The first thing we had to do was disconnect and remove our test dash, take off the pedal pads and remove the steering wheel, column and gear box.
The easiest way to mount the cab onto the frame is to have four able-bodied people just lift it onto the frame. The cab really isn't very heavy. However, when the time had come to put it together, no help was available. So it became a solo operation.
I centered the boom of my engine crane into the middle of the cab, and tied the crane to the cab using rope. I tightened the rope by twisting it, tourniquet style. When lifting in this way, the front of the cab wanted to tilt downward, so I added some ballast. The cardboard flat shown has about 5 pieces of sheet steel in it and it worked well to level the cab.
Lifting the cab off its dolly. Cardboard flat contains sheet metal and is used to keep the cab level.
With the cab sitting close enough to level, I just had to jack it up to clear the frame, move it into place, insert body mounting pads, lower the cab into place and bolt things up.
The front body mounts are in position and the cab is almost ready to be lowered.
Earlier on I had noticed that the back of the cab had rubbed a slight groove into the both frame rails. This most likely was due to worn out bushings in the original cab mounts. Rather than using replacements of the original rear cab mounts, adjustable rear cab mounts by Sacramento Vintage Ford, offered a way to improve the original alignment of the cab. They allow up-and-down as well as side-to-side adjustments.
New adjustable rear cab mounts gives us added conrol in aligning the cab.
Then it was just a matter of bolting on the inner and outer fenders, the valance, headlight backing panels, and the upper panel assembly (hood-latch support). Once the order of assembly had been established through trial and error, everything went on easily. For what it's worth, there are over 75 nuts & bolts holding the front clip on this truck together.
Everything bolted into place without major issues. The one exception was the running boards. At attempt to repair them by an earlier owner assured that the running boards wouldn't come close to mating up with the rear curve of the front fender. The truck originally sported a flatbed, but the flatbed was not included with the truck. Given the overall condition of the running boards, and the fact that these shortened flatbed running boards are hard to come by, the decision was made that it would be more practical to use a box bed rather than a flatbed.

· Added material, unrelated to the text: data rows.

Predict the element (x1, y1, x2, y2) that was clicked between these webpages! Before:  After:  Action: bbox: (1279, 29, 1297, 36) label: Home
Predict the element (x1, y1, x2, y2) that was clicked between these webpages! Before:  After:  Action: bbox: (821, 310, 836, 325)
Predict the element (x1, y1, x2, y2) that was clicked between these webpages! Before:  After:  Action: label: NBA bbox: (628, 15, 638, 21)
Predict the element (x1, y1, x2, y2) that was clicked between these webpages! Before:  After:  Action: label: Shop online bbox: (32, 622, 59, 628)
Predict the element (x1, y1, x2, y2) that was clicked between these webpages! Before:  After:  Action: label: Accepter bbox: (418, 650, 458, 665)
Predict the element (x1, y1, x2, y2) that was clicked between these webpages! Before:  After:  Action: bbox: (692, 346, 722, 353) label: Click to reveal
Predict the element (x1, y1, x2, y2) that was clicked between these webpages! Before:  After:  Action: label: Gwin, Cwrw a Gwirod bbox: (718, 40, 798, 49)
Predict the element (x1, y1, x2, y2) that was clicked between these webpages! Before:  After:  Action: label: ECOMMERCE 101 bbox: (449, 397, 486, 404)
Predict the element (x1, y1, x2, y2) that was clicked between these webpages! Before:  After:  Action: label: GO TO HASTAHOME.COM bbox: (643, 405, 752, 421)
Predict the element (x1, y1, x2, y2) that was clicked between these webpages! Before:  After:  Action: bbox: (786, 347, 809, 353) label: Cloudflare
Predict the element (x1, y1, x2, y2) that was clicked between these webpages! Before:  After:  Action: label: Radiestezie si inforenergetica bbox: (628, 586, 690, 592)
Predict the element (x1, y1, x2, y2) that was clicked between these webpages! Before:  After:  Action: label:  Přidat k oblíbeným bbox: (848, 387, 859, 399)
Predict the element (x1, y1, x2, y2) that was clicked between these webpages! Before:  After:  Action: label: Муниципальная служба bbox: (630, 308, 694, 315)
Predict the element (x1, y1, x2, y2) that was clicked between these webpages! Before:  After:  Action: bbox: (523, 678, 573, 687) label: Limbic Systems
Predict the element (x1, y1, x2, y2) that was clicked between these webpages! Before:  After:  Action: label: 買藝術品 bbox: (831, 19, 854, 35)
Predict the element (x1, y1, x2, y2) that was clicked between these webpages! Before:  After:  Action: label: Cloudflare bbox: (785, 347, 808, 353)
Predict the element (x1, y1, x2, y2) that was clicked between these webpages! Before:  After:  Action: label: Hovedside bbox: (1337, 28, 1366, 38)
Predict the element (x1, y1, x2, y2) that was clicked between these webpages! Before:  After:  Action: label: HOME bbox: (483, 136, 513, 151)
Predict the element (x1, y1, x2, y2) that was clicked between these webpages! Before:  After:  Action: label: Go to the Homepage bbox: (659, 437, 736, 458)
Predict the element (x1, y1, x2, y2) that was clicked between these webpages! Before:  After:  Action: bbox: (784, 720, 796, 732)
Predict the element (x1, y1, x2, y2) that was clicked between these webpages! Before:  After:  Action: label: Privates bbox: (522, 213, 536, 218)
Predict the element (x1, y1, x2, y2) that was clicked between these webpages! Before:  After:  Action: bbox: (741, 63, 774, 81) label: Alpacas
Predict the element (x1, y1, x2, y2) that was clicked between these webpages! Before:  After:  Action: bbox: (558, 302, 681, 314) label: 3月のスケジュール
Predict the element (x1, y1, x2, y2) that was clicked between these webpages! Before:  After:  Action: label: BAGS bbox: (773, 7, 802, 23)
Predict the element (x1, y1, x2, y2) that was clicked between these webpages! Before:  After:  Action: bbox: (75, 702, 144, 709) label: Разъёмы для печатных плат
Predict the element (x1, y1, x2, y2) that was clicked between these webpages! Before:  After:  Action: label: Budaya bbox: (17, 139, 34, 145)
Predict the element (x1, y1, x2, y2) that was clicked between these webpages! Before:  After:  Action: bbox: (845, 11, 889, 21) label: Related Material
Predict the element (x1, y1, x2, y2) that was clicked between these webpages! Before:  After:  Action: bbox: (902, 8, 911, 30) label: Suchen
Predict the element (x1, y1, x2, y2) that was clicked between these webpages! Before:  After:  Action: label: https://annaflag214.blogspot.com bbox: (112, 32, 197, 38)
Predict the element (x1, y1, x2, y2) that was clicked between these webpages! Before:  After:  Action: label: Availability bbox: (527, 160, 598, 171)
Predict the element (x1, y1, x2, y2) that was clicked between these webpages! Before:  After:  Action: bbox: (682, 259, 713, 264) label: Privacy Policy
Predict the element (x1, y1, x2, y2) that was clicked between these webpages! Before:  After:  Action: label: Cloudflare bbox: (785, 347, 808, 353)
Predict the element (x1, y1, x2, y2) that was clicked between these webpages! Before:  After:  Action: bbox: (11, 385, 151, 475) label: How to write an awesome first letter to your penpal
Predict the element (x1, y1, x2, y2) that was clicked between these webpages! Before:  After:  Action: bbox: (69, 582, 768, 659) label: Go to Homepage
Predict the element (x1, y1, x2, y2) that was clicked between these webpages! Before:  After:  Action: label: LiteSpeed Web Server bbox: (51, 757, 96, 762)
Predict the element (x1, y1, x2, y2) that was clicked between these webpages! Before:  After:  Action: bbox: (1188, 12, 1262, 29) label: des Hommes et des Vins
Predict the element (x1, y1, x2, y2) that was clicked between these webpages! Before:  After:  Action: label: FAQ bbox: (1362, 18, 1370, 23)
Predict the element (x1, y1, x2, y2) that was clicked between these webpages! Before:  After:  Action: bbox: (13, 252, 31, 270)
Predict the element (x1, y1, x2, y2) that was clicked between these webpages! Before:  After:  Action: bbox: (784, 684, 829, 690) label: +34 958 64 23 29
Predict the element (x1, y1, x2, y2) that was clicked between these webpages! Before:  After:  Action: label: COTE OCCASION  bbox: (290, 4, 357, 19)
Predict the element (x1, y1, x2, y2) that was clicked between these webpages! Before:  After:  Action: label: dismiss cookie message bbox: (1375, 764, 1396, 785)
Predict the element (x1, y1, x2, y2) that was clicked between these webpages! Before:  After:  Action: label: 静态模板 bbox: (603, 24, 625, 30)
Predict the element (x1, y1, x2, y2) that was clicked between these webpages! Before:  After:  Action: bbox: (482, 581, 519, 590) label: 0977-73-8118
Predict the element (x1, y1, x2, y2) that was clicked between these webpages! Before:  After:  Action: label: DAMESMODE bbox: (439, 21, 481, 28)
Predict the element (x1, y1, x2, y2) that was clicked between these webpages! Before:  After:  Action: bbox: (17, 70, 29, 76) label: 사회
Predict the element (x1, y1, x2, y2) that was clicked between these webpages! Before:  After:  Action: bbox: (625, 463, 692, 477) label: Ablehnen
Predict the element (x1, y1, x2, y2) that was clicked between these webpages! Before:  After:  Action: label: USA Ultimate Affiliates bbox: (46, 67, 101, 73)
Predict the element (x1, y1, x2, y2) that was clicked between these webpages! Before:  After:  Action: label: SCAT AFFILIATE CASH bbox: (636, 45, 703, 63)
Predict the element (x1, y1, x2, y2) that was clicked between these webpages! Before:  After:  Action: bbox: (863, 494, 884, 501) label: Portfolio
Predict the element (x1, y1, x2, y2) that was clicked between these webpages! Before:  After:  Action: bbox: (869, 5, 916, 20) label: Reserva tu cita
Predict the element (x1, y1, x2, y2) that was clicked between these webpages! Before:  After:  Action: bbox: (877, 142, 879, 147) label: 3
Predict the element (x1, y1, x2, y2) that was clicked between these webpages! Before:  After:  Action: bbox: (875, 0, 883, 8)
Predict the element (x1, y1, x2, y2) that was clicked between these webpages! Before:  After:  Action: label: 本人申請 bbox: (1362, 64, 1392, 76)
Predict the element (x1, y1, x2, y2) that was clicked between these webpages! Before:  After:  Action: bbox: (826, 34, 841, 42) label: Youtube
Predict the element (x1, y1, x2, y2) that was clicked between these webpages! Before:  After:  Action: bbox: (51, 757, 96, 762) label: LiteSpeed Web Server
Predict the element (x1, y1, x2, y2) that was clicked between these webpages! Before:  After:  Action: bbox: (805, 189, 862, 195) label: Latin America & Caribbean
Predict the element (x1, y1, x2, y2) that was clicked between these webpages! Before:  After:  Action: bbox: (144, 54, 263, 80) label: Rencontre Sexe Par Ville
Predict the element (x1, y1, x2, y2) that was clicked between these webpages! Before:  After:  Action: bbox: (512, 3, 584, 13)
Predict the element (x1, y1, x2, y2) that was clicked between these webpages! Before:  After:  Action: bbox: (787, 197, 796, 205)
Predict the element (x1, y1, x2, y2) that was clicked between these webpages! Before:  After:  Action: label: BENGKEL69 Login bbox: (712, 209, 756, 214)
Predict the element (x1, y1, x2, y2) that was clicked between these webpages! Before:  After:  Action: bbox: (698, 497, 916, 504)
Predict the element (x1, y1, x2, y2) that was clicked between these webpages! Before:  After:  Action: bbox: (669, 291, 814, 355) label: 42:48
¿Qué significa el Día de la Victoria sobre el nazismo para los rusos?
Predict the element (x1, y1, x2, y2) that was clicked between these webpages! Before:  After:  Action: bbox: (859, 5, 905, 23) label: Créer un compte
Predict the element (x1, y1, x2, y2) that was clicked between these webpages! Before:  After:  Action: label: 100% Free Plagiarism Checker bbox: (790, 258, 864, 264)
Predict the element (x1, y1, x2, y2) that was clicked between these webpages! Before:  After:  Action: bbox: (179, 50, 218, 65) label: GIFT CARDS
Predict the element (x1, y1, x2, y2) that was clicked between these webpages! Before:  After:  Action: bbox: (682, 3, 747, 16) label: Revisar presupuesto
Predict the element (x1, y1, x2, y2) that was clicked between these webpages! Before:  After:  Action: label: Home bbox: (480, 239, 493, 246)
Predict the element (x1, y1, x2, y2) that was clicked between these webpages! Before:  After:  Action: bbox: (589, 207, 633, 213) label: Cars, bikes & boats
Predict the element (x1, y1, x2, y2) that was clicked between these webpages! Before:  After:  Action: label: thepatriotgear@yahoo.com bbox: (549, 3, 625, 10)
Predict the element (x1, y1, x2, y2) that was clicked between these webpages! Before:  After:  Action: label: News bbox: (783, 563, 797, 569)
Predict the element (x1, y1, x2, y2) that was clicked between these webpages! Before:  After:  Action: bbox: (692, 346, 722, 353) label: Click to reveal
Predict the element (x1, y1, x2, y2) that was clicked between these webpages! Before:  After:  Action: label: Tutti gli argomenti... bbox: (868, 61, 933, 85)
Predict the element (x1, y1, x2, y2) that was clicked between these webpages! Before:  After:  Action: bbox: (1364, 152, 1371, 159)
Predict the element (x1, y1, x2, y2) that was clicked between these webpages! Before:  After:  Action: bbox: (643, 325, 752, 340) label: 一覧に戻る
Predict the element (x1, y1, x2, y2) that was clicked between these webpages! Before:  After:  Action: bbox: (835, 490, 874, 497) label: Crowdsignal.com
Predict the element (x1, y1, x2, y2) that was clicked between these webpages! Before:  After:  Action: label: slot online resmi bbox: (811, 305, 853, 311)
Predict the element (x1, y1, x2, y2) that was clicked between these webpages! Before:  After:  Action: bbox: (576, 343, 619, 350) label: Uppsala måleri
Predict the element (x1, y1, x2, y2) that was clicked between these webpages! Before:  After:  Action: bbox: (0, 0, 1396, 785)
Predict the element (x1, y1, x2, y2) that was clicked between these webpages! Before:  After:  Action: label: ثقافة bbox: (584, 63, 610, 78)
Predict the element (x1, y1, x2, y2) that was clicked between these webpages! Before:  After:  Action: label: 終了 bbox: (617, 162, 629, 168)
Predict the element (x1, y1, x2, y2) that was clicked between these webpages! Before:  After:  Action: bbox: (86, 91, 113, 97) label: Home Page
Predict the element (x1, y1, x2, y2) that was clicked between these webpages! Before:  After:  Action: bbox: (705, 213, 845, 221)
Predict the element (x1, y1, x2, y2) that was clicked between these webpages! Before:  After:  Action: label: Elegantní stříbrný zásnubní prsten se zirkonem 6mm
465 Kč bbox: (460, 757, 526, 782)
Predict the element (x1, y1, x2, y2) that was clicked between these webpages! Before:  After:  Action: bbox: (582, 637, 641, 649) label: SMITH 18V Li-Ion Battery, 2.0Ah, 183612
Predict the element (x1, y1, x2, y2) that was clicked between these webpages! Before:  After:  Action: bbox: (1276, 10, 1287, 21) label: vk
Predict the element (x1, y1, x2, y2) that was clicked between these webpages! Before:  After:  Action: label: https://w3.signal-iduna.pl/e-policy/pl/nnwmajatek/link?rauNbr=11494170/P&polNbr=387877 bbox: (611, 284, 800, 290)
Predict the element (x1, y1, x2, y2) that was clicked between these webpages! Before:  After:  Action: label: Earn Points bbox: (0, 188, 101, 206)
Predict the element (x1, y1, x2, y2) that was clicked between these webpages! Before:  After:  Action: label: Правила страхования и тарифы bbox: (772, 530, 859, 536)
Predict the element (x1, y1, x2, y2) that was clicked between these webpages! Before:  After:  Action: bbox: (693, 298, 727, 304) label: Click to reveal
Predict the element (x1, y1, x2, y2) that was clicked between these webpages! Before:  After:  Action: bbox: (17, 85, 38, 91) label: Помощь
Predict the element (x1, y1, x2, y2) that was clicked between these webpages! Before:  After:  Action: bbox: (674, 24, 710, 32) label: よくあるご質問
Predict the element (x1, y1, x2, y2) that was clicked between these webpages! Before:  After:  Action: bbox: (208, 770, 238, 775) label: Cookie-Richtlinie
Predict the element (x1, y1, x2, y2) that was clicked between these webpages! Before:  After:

Reproduction runningboards and bed parts are readily available. And it seems as though the prior owner had already decided on that approach since a set of rear fenders for a pickup box came with the truck.
All we had to do at this point is bolt in the seat and strap on the hood and the truck was ready to be transported.
Requirements to ship the truck on a rollback flatbed truck are that the brakes have to work (they do), and it has to be steerable. So I reinstalled the steering box, column and wheel, and bolted in the seat and screwed on the brake and clutch pedals. We strapped the hood in place and tightened everything up and the truck was ready for shipping.